Percy began hopping about on one foot groaning, “What’s the word, what’s the word?”
“Once!” finished Peer Haps, mopping his forehead and glaring at Abrog, for he was stunned at the old man’s suggestion. “It wouldn’t do at all,” he muttered gloomily. “Why, you’re a thousand years old if you’re a day, and she’s the only daughter I’ve got.”
“Well, you won’t have her long,” sneered Abrog, gathering his robe about him. His black eyes gleamed wickedly from beneath their bushy brows. He was furiously angry, but quickly hiding his feelings he began to move slowly toward the door. Halfway there he paused. “Since you refuse my first solution of the difficulty, I will endeavor to think of another one. I used to know a little magic,” he wheezed craftily. “I will retire to my tower to think.”
Peer Haps nodded absently. He was too dazed to think himself and could only mutter over and over, “A monster! A monster! My daughter! A monster!”
“The fellow’s a fool!” choked Percy Vere. “He’s as full of ideas as a dish pan. Why he’s a monster himself!”
“But there’s something in what he says,” groaned the old Peer unhappily. “If my daughter were already married when this monster came, he could not carry her off.

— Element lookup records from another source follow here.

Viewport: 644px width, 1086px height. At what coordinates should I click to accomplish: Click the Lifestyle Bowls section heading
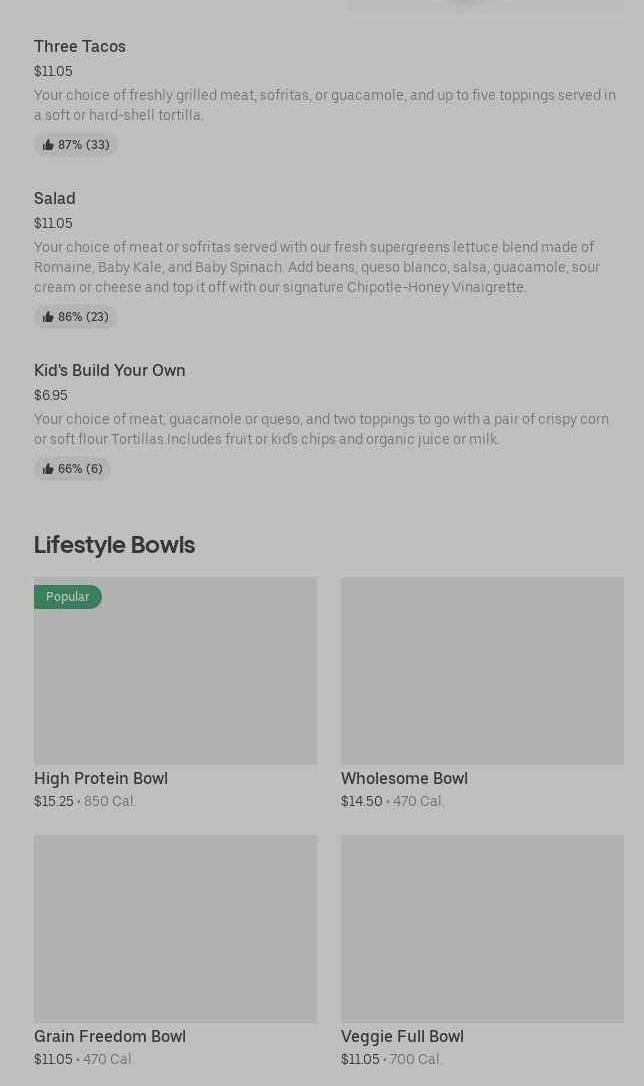114,544
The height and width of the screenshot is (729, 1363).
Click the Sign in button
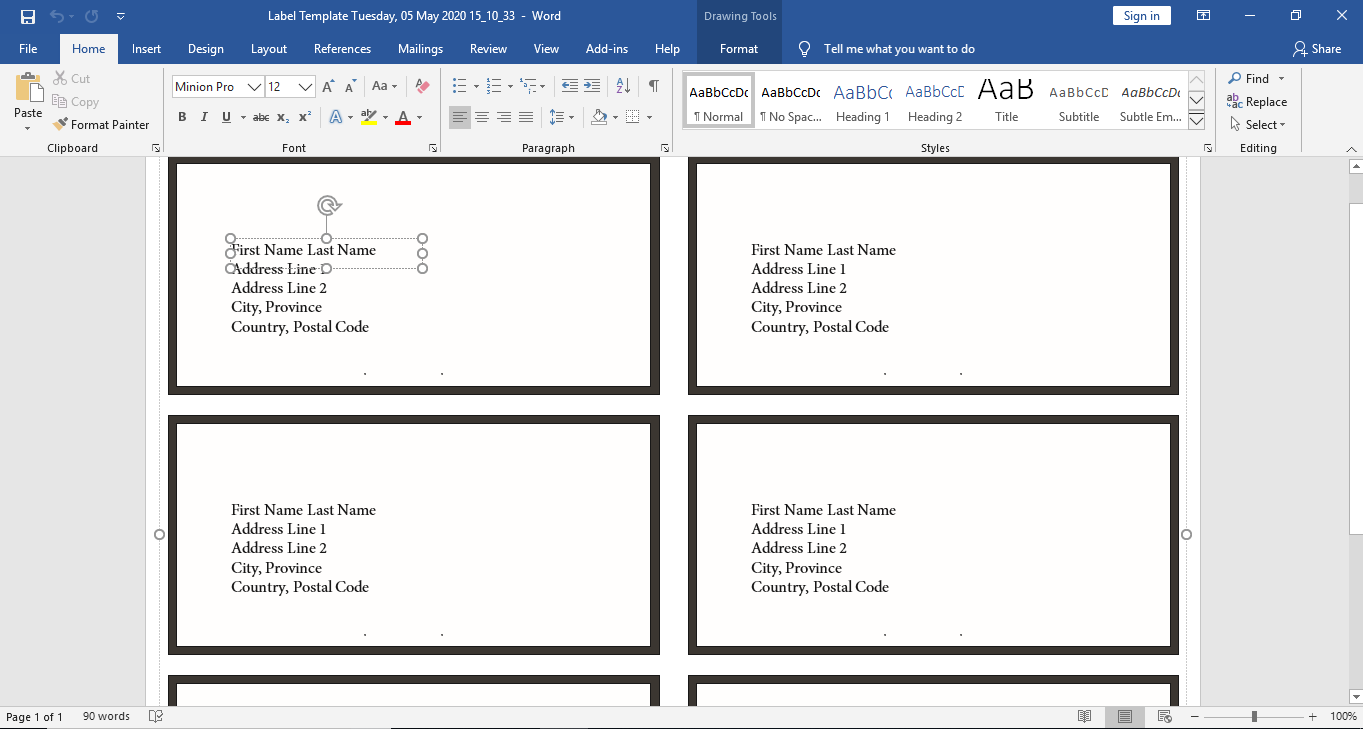click(x=1141, y=16)
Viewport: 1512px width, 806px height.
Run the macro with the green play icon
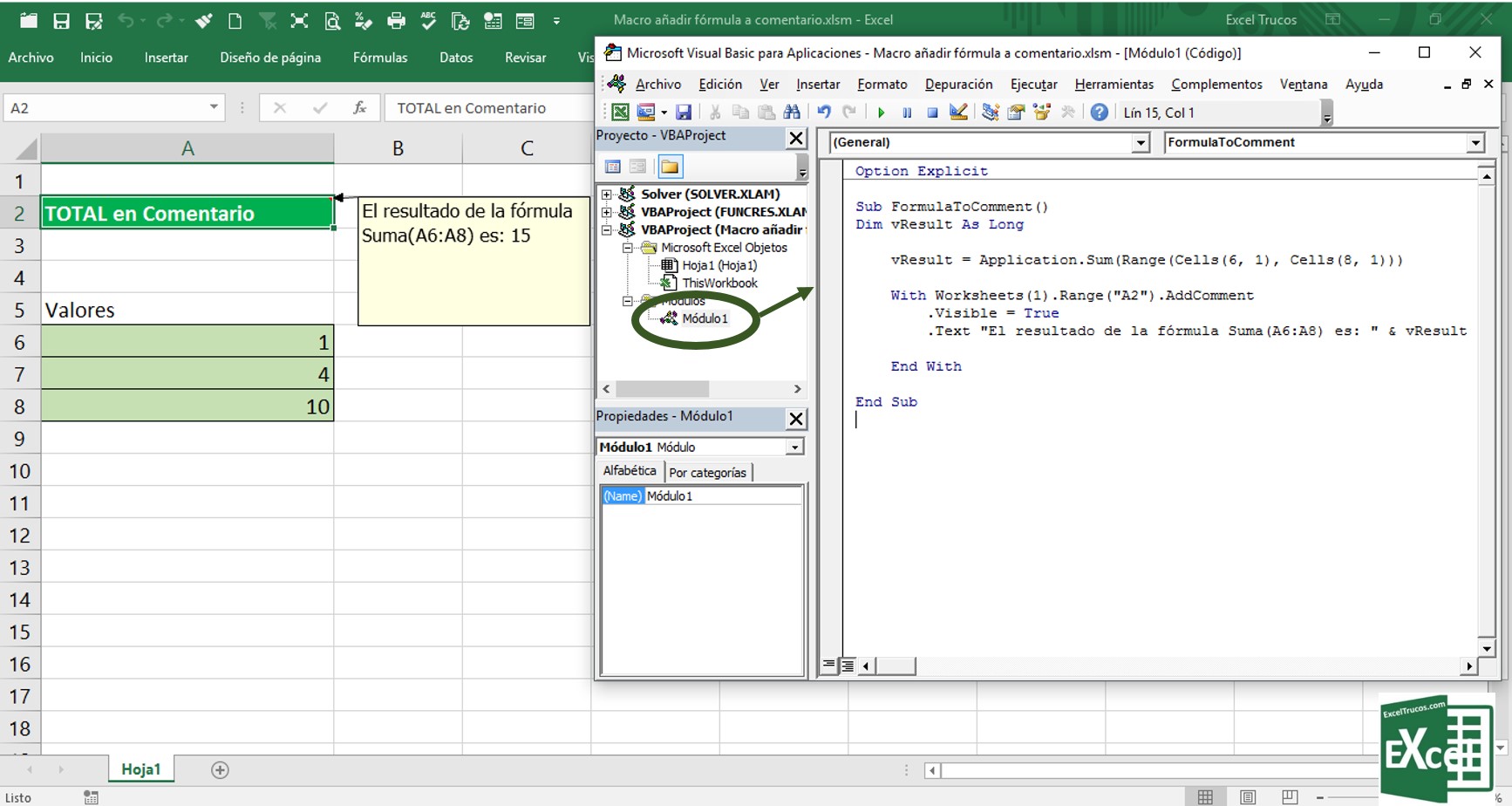point(881,113)
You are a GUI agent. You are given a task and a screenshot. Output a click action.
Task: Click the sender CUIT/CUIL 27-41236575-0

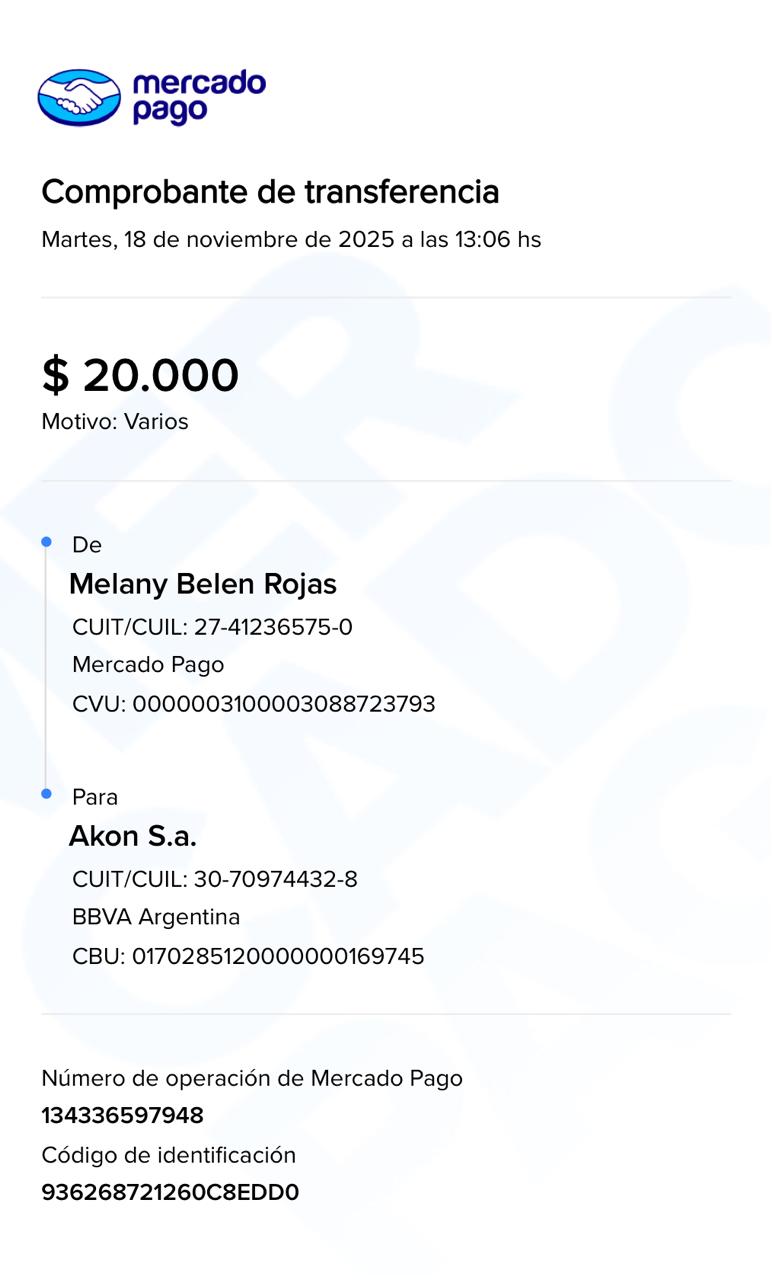[213, 627]
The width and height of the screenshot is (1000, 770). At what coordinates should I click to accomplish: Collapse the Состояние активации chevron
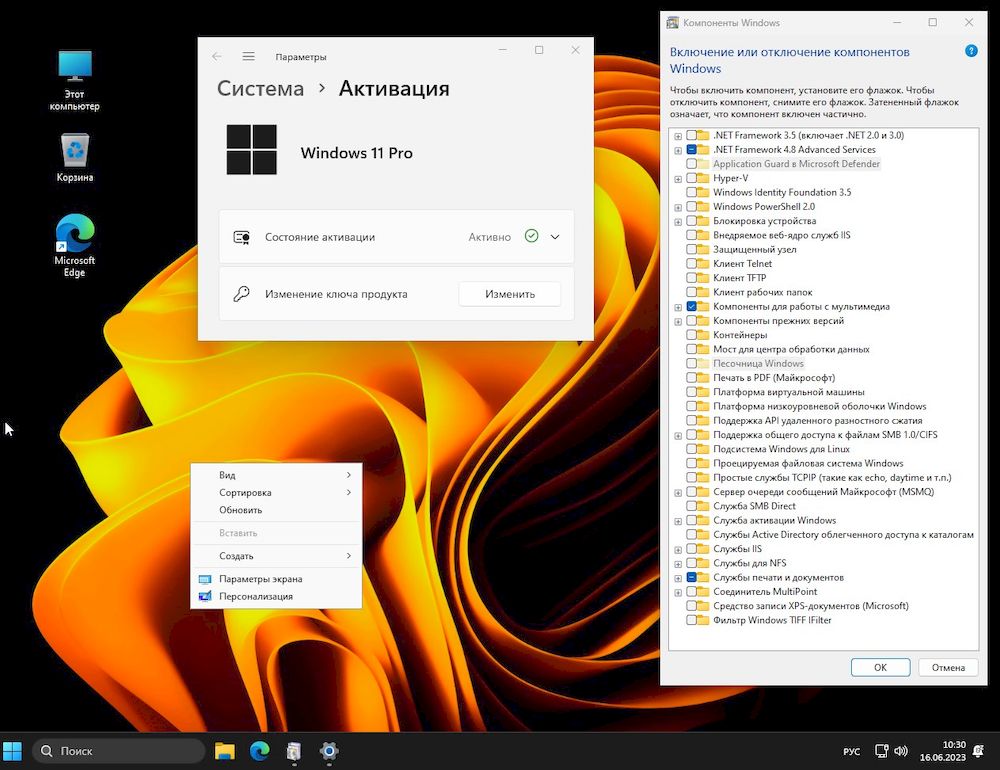(553, 237)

I have it! Percy, we’ll marry the Princess at once, to the likeliest lad in Perhaps City.”
“To me!” cried the Forgetful Poet, tossing back his long locks and sticking out his chest complacently.
“Well—er,” the old monarch looked a trifle embarrassed, “you’re hardly the man to marry and settle down to a humdrum royal existence. I was thinking of young Perix.”
“You’re right,” agreed Percy, mollified at once. “Marriage would interfere with my career, O Peer. Shall I fetch our pretty little Princess?”
“Yes, call her at once,” begged Peer Haps, clasping and unclasping his hands, “but don’t frighten her, Percy my boy, no talk of marriage or monsters!” Percy felt that the only thing he could do, under the circumstances, was to lapse into verse.